--- DATASET RECORDS ---
____

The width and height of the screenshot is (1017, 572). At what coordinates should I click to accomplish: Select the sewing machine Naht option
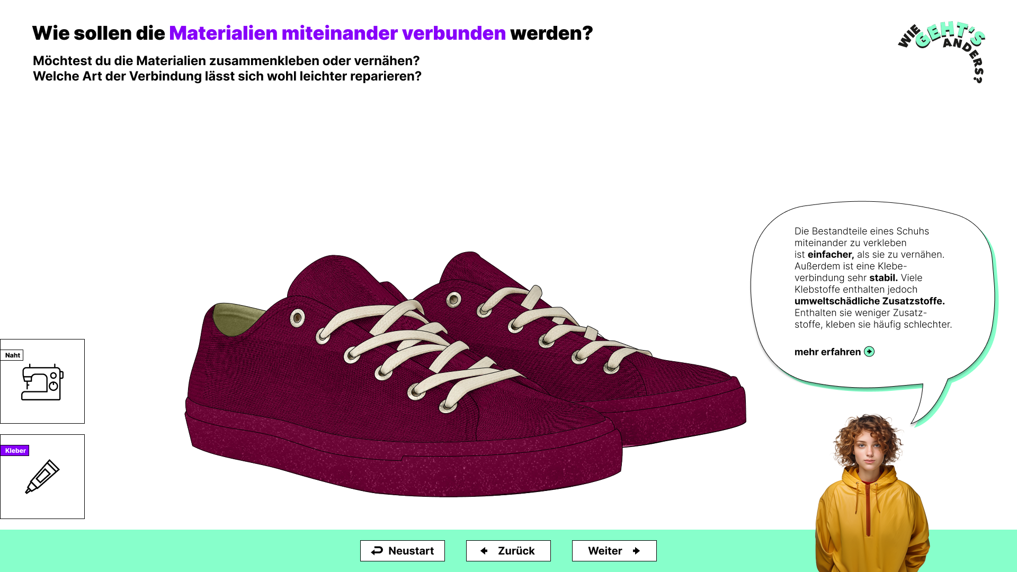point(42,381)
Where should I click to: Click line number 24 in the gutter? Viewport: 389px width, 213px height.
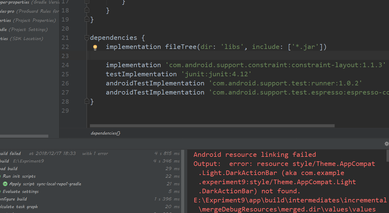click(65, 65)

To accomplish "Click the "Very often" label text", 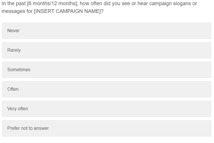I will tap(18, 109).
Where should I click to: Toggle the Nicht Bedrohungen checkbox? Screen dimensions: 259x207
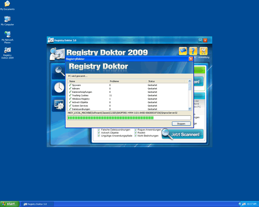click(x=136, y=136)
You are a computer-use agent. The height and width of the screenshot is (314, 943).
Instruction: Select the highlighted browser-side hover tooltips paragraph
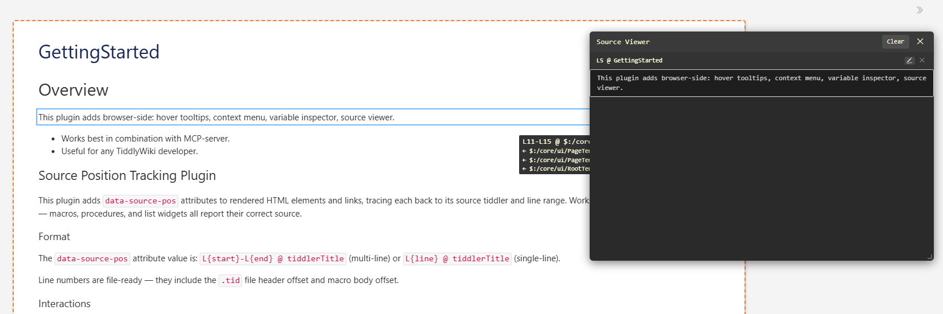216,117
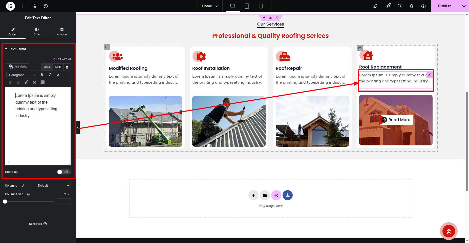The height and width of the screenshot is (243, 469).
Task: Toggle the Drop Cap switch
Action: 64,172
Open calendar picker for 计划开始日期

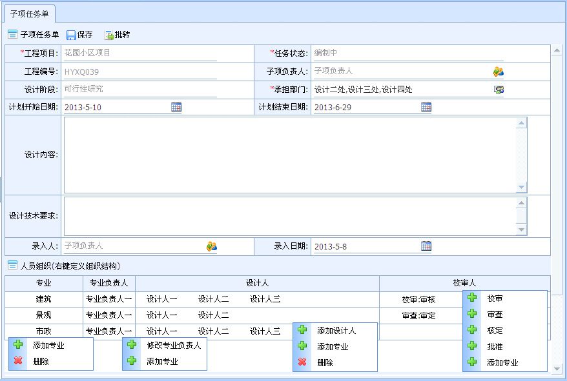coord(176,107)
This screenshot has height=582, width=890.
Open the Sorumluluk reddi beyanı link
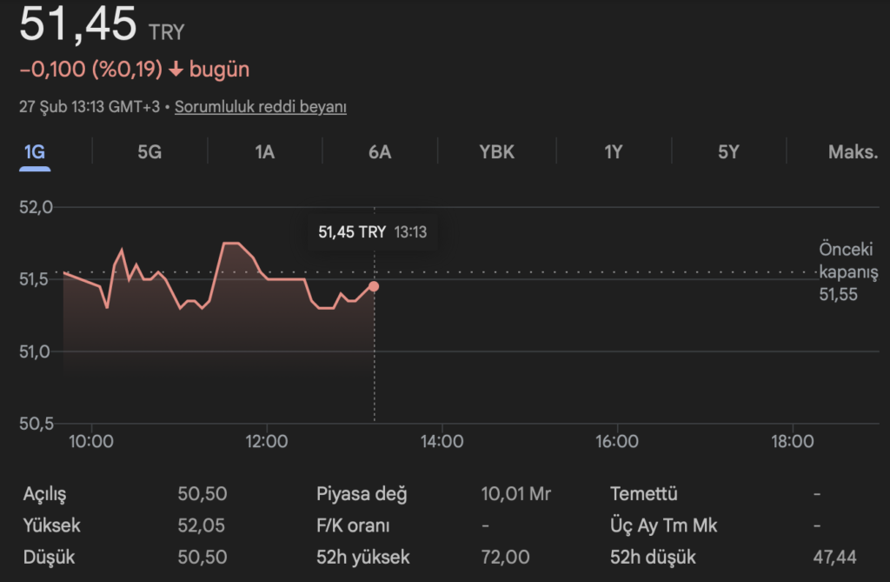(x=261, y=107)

____

--- WHAT TO WORK ON ---
With pictures left out, repeat exactly the lines from the one containing "You are a computer-use" through the last line of the data above, inclusive, and nothing else.

--- RESPONSE TO THIS TASK ---
You are a computer-use agent. The height and width of the screenshot is (314, 943).
Instruction: Select the highlighted browser-side hover tooltips paragraph
216,117
The height and width of the screenshot is (243, 469).
Task: Toggle the Drop Cap switch
Action: 64,172
Open calendar picker for 计划开始日期

coord(176,107)
This screenshot has height=582, width=890.
Open the Sorumluluk reddi beyanı link
(x=261, y=107)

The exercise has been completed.